Biological Evolution: Unity and Diversity

Evidence of Common Ancestry and Diversity

Genetic information, love the fossil record, also provides evidence of evolution.

DNA sequences vary among species, but there are numerous overlaps; in fact, the ongoing branching that produces multiple lines of descent can be inferred by comparing the DNA sequences of diverse organisms. Such information is also derivable from the similarities and differences in amino acid sequences and from anatomical and embryological evidence.

Natural Selection

Natural selection occurs only if there is both (1) variation in the genetic information between organisms in a population and (2) variation in the expression of that genetic information—that is, trait variation—that leads to differences in performance among individuals.

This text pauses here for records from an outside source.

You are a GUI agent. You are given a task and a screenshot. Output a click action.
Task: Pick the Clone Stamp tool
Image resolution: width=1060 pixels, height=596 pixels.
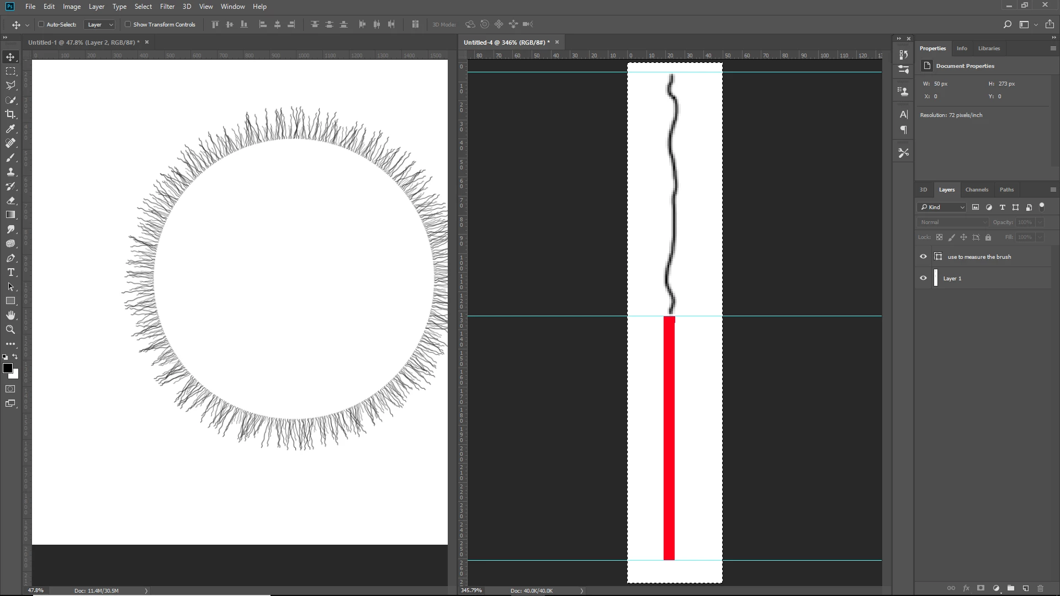pyautogui.click(x=10, y=172)

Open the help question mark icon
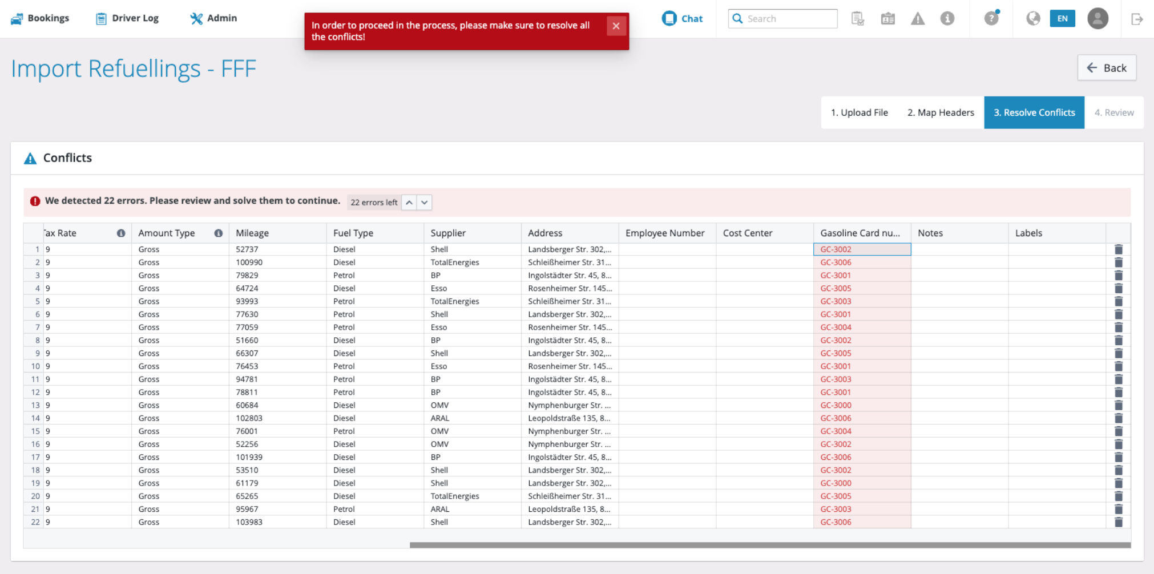tap(992, 18)
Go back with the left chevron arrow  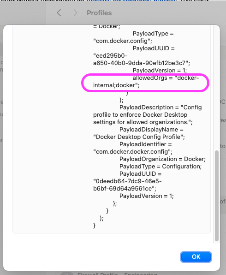pos(59,13)
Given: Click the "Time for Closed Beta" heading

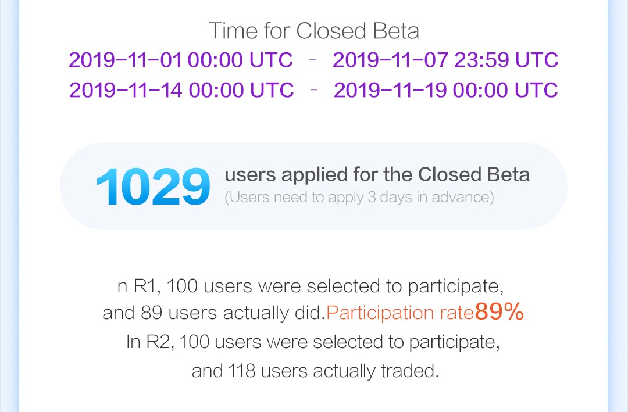Looking at the screenshot, I should coord(313,31).
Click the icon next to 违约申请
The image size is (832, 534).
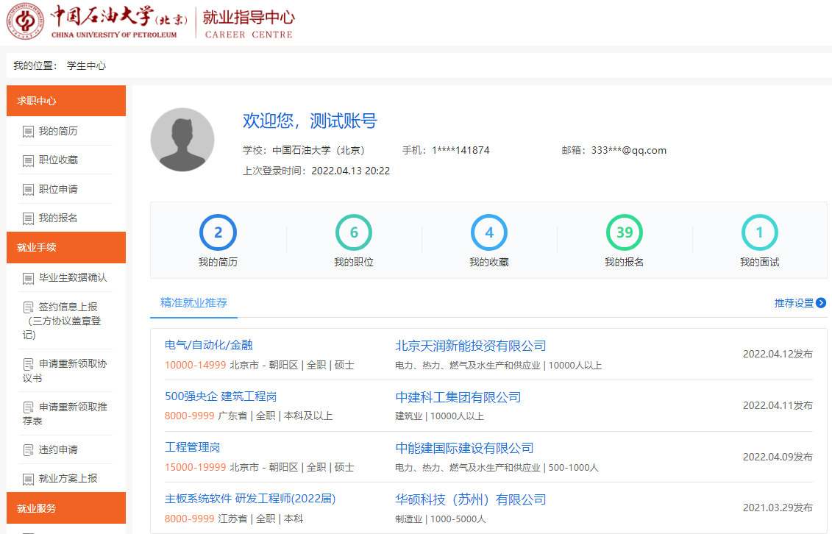coord(28,450)
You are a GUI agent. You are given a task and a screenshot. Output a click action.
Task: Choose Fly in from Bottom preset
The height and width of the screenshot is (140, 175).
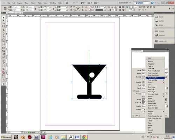tap(154, 71)
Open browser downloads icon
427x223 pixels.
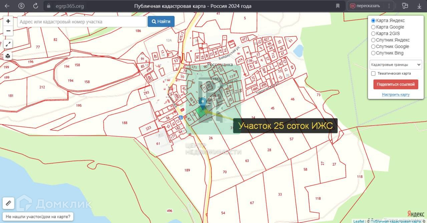[419, 6]
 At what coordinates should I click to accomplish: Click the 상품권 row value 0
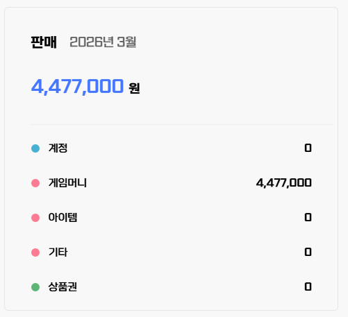point(308,286)
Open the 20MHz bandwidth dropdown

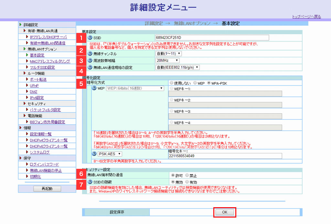[167, 60]
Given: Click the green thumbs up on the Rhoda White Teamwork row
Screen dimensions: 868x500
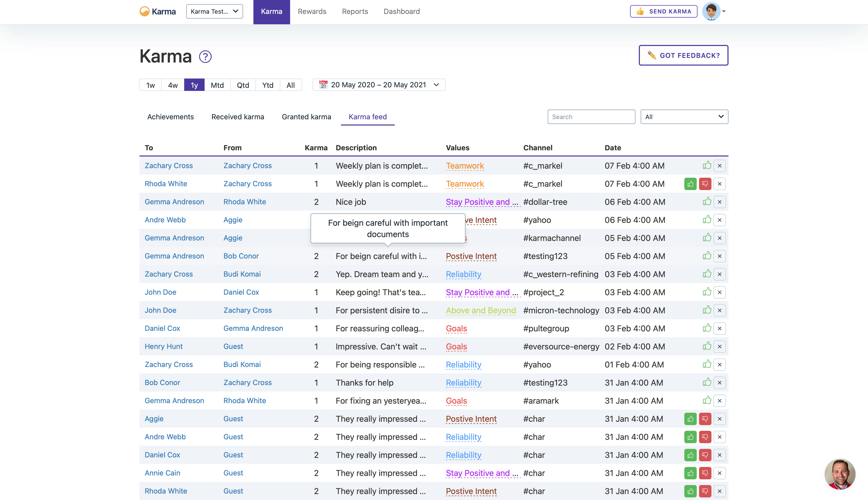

The traits that positively affect survival are more likely to be reproduced and thus are more common in the population.

Adaptation

Natural selection is the result of four factors: (1) the potential for a species to increase in number, (2) the genetic variation of individuals in a species due to mutation and sexual reproduction, (3) competition for an environment’s limited supply of the resources that individuals need in order to survive and reproduce, and (4) the ensuing proliferation of those organisms that are better capable to survive and reproduce in that environment. Natural selection leads to adaptation—that is, to a population dominated by organisms that are anatomically, behaviorally, and physiologically well suited to survive and reproduce in a specific environment.

That is, the differential survival and

Biodiversity and Humans

Biodiversity is increased by the formation of new species (speciation) and decreased by the loss of species (extinction). Biological extinction, being irreversible, is a critical factor in reducing the planet’s natural capital.

Humans depend on the living world for the resources and other benefits provided by biodiversity. But human activity is also having adverse impacts on biodiversity through overpopulation, overexploitation, habitat destruction, pollution, introduction of invasive species, and climate change. These problems own the potential to cause a major wave of biological extinctions—as numerous species or populations of a given species, unable to survive in changed environments, die out—and the effects may be harmful to humans and other living things.

Thus sustaining biodiversity so that ecosystem functioning and productivity are maintained is essential to supporting and enhancing life on Ground. Sustaining biodiversity also aids humanity by preserving landscapes of recreational or inspirational value.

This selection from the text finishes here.